#### Excerpted text
BEGIN

St Louis Special: Danforth Center
Confocal microscopy at Danforth: Cyanobacterium with photosynthetic pigments shown in red (chlorophyll a) and cyan (phyobilisomes), [Danforth].
Founded in 1998, the Donald Danforth Plant Science Center is a not-for-profit scientific facility located in St Louis, Missouri, United States, with a mission to "improve the human condition through plant science".
Today, twenty research teams conduct basic research that is intended to improve agricultural productivity and preserve natural resources by reducing the need for pesticides and fertilizers, increasing the nutritional content of crops and improving resistance to drought, pests and disease.
When Dr Howard Berg established the Danforth Center's Integrated Microscopy facility in 2001, his aim, as facility Director, was to provide researchers with the best instruments to image plant cells and better understand cell biology.
With a background in plant cell structure, Dr Howard Berg helps to design and implement imaging experiments at the Danforth Center. [Danforth]
And sixteen years later, he has a host of microscopes at his fingertips, including a Leica SP8-X confocal, a Zeiss PALM laser microdissection microscope, a Hitachi tabletop SEM and LEO 912 AB TEM.
Research has been varied, with current projects including RNA processing in maize anthers and how plant defensin peptides fight infection in cells.
But as Berg points out, a lot of his facility's research hinges on confocal microscopy, with many researchers using its Leica instrument.
Confocal microscopy: Sections of rice leaf tissue used to analyze chloroplast (red) number and size in a genetic study of factors affecting bundle sheath cell chloroplasts. [Danforth]
"We acquired this instrument in 2013, following a Major Research Instrumentation grant from the National Science Foundation," he highlights. "The committee evaluating the options at the time, were unanimous that this offered us the best options."
For example, given the need for live cell imaging, the instrument's sensitive hybrid detectors - HyD - were a huge draw.
Meanwhile, the instrument's white laser light produces 200 lines, offering versatility for fluorescence imaging, especially, as Berg points out, when coupled with the sliding mirrors for selecting bandwidth detection.
Confocal microscopy: Autofluorescence in a transverse section of tomato leaf. [Danforth]
"We also have a fast resonance scanner so we can do time-lapse imaging and preserve cell viability," he says.
"And the HyD detectors also have time gating so you can adjust the detection window of decay of a fluorophore," he adds. "This means we can eliminate auto-fluorescent compounds; plants are loaded with these compounds."
More stunning confocal microscopy at Danforth: Seed in a seed pod of Arabidopsis.

END

#### Data for review
BEGIN

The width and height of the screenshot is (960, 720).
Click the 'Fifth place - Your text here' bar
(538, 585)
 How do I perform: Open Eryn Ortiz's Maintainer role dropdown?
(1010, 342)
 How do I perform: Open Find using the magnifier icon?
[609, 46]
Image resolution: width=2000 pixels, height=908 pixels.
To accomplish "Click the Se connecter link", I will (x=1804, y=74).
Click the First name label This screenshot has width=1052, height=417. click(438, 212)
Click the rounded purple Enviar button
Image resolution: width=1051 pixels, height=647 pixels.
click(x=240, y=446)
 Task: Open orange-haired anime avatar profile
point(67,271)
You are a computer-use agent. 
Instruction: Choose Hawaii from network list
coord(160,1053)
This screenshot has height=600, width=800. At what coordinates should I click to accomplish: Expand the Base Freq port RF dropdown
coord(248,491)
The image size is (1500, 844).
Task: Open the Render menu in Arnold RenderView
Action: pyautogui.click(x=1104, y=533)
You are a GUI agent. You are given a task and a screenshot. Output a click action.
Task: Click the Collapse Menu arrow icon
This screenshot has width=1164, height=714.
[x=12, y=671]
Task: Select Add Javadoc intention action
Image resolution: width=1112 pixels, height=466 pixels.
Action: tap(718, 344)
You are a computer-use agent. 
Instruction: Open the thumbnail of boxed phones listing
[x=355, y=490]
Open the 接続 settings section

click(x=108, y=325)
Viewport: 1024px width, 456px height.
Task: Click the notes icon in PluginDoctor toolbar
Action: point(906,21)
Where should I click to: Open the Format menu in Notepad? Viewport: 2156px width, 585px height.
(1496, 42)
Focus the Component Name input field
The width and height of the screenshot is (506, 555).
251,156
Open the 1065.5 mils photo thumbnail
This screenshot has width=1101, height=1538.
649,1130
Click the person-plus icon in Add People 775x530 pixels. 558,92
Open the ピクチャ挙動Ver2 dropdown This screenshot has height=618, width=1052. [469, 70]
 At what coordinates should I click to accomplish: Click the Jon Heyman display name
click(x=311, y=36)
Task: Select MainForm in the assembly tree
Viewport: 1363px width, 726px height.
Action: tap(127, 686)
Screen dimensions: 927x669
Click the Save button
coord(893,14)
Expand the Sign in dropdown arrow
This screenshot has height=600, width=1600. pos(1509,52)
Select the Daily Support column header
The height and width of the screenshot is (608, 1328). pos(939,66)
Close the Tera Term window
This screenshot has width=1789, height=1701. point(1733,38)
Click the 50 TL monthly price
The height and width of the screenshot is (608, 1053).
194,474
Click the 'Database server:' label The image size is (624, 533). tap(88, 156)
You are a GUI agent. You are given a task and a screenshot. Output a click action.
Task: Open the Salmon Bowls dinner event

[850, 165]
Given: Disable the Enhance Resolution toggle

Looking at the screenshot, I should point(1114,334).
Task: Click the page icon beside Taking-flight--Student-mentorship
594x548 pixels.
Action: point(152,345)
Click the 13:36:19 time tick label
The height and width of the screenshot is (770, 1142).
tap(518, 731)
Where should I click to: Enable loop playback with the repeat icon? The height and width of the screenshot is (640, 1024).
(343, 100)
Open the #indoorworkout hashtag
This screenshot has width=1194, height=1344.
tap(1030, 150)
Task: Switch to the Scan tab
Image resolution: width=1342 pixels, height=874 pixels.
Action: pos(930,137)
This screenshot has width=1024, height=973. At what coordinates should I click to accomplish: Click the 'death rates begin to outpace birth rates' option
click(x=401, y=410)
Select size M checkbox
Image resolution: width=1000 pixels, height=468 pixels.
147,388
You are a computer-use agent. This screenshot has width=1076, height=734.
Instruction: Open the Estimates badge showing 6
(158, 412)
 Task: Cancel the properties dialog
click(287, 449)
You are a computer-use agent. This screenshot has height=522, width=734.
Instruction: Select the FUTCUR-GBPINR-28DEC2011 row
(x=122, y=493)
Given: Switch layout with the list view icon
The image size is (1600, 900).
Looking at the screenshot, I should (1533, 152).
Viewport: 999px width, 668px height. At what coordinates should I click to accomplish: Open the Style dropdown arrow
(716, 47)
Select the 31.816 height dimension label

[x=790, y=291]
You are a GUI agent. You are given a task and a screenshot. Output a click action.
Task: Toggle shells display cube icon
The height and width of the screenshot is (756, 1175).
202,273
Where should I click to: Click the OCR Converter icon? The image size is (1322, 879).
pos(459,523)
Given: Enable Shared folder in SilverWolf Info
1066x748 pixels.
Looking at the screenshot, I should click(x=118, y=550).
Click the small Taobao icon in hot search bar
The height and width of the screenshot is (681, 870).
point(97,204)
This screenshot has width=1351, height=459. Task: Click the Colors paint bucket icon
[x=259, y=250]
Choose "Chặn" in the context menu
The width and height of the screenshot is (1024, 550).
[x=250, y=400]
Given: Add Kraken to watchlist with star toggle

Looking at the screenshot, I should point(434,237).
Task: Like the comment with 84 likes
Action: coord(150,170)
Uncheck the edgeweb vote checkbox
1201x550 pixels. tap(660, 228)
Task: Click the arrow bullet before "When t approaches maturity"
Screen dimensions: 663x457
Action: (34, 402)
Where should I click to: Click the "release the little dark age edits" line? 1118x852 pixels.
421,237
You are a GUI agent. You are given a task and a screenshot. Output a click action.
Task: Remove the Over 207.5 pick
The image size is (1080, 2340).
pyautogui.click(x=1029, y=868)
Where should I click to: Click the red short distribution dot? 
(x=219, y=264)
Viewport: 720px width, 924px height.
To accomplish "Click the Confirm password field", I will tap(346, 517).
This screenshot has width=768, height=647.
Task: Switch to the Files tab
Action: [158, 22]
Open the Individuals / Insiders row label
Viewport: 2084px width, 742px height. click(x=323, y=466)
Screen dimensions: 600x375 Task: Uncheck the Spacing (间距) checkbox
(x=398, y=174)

END

#### Your tasks
1. According to the Danforth Center article, in what year did Dr Howard Berg set up the Integrated Microscopy facility?
2. Extract everything in the Danforth Center article from "When Dr Howard" down to "infection in cells.".
The listing comes from a separate source.

#### Task-by-task answers
1. 2001

2.
When Dr Howard Berg established the Danforth Center's Integrated Microscopy facility in 2001, his aim, as facility Director, was to provide researchers with the best instruments to image plant cells and better understand cell biology.
With a background in plant cell structure, Dr Howard Berg helps to design and implement imaging experiments at the Danforth Center. [Danforth]
And sixteen years later, he has a host of microscopes at his fingertips, including a Leica SP8-X confocal, a Zeiss PALM laser microdissection microscope, a Hitachi tabletop SEM and LEO 912 AB TEM.
Research has been varied, with current projects including RNA processing in maize anthers and how plant defensin peptides fight infection in cells.